The flight of time, leaves me far in the rear of all my occupations Mr Wright was a member of several former Congresses from the State of Ohio; but is now here with the two friends whom he introduced to me, in attendance upon the Supreme Court of the United States. Mr Rush called and was conversing with me upon his late Mission to borrow money, for the three Cities of this District in Europe; in which he has been successful—but we were interrupted by Major Mercer’s coming in— Mr Rush succeeded by applying to the House of the Crommelin’s and against the opposition of the Barings in England, and of the Willink’s at Amsterdam— Major Mercer had heard, and much admired the recent Speech of Mr Webster, in defence of the Eastern Section of the Union— Fendall sent me General Dearborn’s book upon the Commerce of the Black-Sea, and brought a New-York newspaper for my Son John— Fendall is now the Editor of the National Journal and George Waterston the publisher— The property of the Paper has been purchased from Peter Force, who retires from the Establishment— My morning was almost wholly take up by visitors, and I wrote to Nathl. Curtis, and Mrs Boylston. Mrs Adams was confined to her bed, with an inflammatory sore throat Dr Huntt was here; and was followed by Mr Clarke with a number of leaches which my wife applied to her throat— I was several hours engaged in seeking accounts of the Campaign in Turkey of 1828. from the National Journal from July to December of that year— The scantiness of materials is vexatious, and the files both of the Department of State and of Baron, are provokingly deficient— I read this morning to the 20th.

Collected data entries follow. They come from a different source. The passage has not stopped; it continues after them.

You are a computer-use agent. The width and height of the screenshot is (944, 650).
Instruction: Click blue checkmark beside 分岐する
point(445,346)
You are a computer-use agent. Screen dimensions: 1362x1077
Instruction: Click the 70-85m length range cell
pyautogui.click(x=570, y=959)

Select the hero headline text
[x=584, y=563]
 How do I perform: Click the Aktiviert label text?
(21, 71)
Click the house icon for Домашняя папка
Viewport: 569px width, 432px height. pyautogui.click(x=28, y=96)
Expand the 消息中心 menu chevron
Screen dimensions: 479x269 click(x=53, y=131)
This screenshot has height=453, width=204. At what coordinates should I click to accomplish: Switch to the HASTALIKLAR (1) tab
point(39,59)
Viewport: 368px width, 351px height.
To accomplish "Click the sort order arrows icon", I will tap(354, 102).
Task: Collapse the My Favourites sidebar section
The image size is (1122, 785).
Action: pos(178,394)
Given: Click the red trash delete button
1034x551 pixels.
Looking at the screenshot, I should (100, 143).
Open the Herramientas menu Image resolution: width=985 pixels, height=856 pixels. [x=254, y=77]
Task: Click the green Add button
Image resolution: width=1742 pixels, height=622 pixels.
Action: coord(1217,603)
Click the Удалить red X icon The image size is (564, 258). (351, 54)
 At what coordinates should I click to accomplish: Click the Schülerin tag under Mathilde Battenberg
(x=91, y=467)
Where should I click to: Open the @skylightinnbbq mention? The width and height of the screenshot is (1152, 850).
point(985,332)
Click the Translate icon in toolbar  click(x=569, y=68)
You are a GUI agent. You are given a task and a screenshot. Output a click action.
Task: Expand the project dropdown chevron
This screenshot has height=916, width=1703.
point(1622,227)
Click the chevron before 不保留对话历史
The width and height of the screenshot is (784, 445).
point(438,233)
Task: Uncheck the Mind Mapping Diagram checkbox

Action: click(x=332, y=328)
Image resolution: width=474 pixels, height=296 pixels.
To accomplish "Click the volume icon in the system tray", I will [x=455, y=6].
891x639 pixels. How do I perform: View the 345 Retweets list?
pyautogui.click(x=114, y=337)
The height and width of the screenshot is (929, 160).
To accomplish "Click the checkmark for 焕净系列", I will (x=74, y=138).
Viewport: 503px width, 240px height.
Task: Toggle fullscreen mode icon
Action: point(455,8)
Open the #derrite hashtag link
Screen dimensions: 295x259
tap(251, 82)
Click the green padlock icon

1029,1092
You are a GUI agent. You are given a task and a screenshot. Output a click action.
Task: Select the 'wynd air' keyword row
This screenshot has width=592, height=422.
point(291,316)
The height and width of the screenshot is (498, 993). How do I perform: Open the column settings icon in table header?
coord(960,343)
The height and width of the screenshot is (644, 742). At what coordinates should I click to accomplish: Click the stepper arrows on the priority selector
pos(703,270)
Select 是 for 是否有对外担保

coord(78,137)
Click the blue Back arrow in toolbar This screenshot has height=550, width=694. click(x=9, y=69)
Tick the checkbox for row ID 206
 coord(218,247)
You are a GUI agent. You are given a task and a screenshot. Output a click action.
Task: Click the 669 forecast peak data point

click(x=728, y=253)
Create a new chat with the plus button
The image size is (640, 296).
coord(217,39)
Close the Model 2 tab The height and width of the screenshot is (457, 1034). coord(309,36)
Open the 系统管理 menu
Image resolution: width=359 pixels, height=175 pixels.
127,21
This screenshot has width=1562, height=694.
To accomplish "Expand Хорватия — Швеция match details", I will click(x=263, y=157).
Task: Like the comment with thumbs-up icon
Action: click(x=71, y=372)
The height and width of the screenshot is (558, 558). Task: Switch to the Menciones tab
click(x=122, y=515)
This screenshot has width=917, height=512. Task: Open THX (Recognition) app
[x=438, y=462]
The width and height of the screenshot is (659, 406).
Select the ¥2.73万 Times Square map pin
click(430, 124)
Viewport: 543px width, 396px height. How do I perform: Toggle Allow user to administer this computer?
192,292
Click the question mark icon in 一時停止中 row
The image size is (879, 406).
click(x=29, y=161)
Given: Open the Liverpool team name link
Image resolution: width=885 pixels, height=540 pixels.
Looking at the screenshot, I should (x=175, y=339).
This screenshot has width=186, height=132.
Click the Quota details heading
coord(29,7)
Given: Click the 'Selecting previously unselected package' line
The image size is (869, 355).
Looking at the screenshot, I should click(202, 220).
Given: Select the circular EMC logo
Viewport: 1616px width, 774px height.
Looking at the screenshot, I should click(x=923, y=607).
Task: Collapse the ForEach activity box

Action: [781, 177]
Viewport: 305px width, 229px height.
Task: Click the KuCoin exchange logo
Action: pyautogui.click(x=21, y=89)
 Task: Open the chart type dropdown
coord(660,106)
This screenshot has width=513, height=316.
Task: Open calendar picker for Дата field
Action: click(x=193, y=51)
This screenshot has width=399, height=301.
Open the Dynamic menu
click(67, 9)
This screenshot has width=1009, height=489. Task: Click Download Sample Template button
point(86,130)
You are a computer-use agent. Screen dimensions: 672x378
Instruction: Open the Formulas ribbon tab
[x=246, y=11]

Letter of the third Book of the Epistles to Atticus—written while Cicero was in banishment, upon the negation obtained against him by Clodius. He was at Thessalonica, at the house of Cneius Plancius the Quaestor who received and harboured him. The Letters are written in great dejection of Spirit; and in a querulous tone not altogether Roman, nor philosophical. But his house at Rome and his two villas at Tusculum and Formiae had been destroyed. He was proscribed as a criminal and Clodius had introduced into his Law, provisions interdicting the People themselves from ever repealing it. And by a diabolical 365refinement of malignity, the ground upon which his house stood had by a religious solemnity been consecrated to Liberty. In these Letters written during his exile there is no mixture of Greek.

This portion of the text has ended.